POWER RANGERS 2017 Morphs Into A Serviceable Movie
There's potential here


How do you turn a cheesy 90s kid show that often acted as an after school special into a movie in the year 2017? Power Rangers certainly doesn’t know. Instead, it tries to do a couple things at the same time, which holds the movie back from achieving true greatness. Instead, what we get is pretty mediocre.

It turns out Angel Grove is the home of a magical crystal that bad guys love to come after. Millions upon millions of years ago, the Power Rangers sacrificed their lives to protect that crystal. And now there are five delinquents who have found themselves drawn to the same place at the same time. They’re the new Power Rangers, and they have to learn to be Power Rangers in time to stop Rita Repulsa.

For the first two thirds, Power Rangers spends its time getting you to know these characters. Jason is a former star QB that’s hated by the town because he messed up their chances of being a high school football power house. Kimberly is a former cheerleader and popular girl who did something terrible and has been outcast. Billy is a nerd who doesn’t have a place. Trini is the new girl who’s battling with being in the closet and doesn’t like attachments. Zack has basically dropped out of school to take care of his sick mother.

Each of these kids has some interesting back story, and while the movie doesn’t fully explain them — it doesn’t have the time — these actors bring it. They bring more emotional heft and charisma that’s necessary, and what happens is a likable cast of characters that you like hanging out with. It’s hard to pick a single standout because they’re all so good and they’re all just going for it in every frame, but the heart of the film is RJ Cyler’s Billy. His joy is infectious.

All of this stuff is good, but it’s also where the movie stumbles. There’s a part in the film where the group is real down. They don’t think they’re cut out for this, and they’re having a hard time overcoming their big second act obstacle. The movie just hammers that home three times in three different ways. It’s like, we get it. We get it. You really don’t have to punch me in the face here, okay? I totally understand. By the third time, the movie has screeched to a halt.

And it sucks because everything leading up to that moment is great. There’s a wonderful training montage where see these kids bond and have fun, and we’re having fun, and then we get a hammer to the head over and over and over again. If the movie had found one other way to go about this stuff, it would be infinitely better off.

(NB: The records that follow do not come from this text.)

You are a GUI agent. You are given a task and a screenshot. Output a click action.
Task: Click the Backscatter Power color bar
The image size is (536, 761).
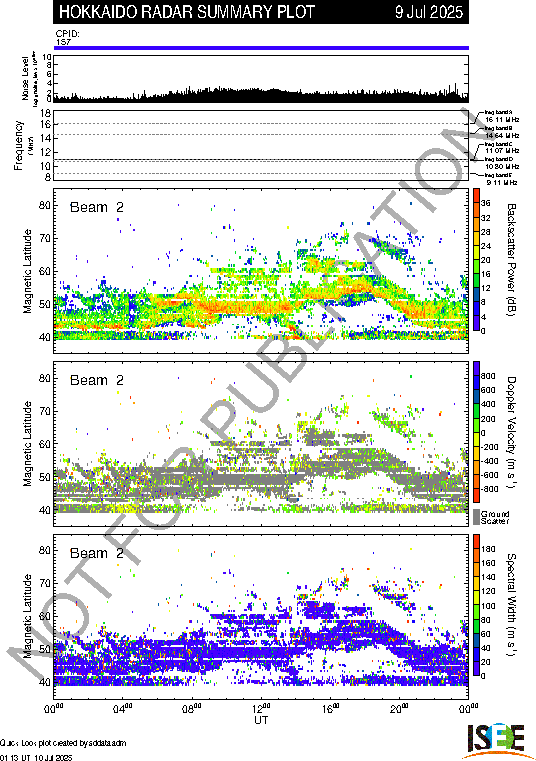pos(476,260)
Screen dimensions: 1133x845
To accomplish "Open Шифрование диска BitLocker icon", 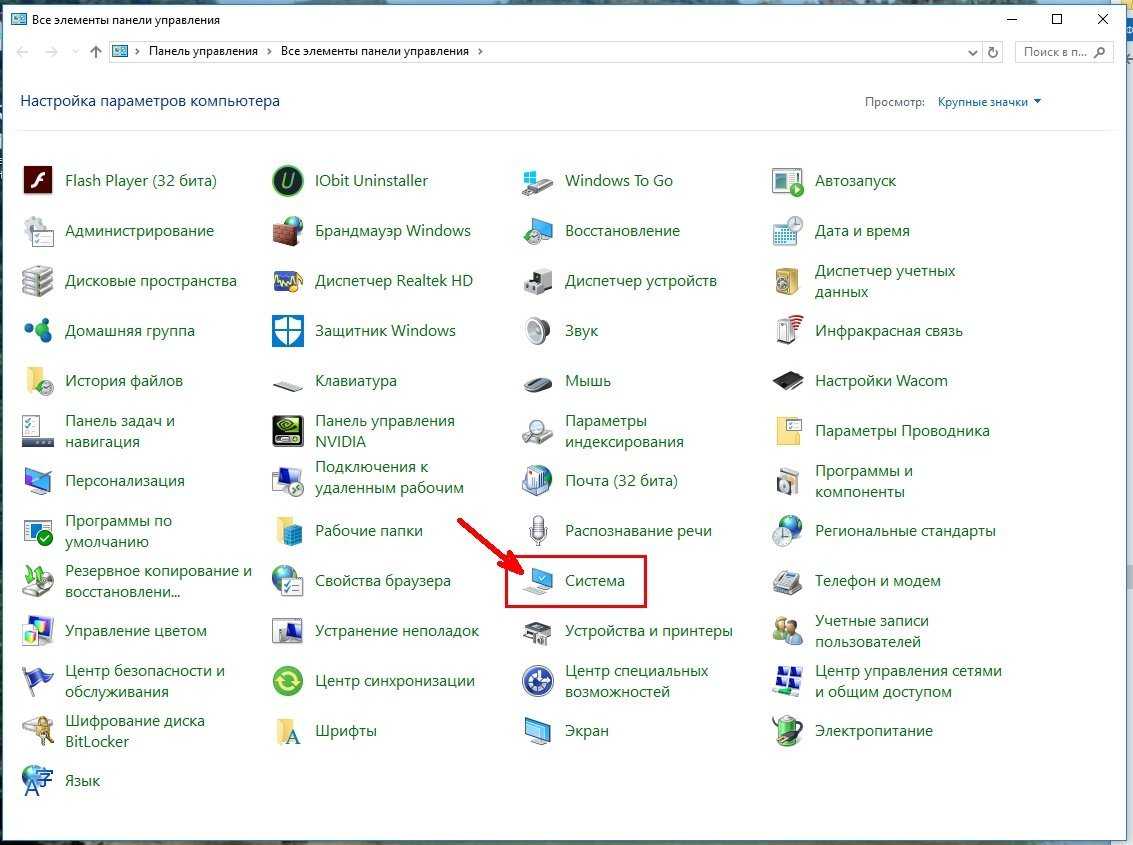I will pos(38,731).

The other big thing is tonal issues. The movie swings in a whole new direction near the end. What was once a fairly angsty teenage drama turns into a cheesy, fist-pumping CG punch-fest. Now, the cheesy stuff is great. Power Rangers has the best product placement in a movie in a long while. It’s so well done that when executives tell filmmakers what products they’ve got to shove into their movies I hope they organically weave it in like this movie. It’s brilliant.

Other than that though, Power Rangers is pretty standard. There’s nothing here that’s outright bad. Everything is enjoyable, the characters and cast are all exceptional. Elizabeth Banks’ Rita Repulsa is broad, and she’s going full ham, but that’s fine. Bryan Cranston and Bill Hader supplement things well as Zordon and Alpha-5.

The pieces are here for a franchise, and luckily the pieces here are the things that are difficult to get right. You’ve got a great cast, you’ve got some good characters, you’ve got some interesting pieces in play for a sequel. Now you just have to find a lane, stick to it, and execute. Easier said than done, but Power Rangers is well on its way to something pretty damn good.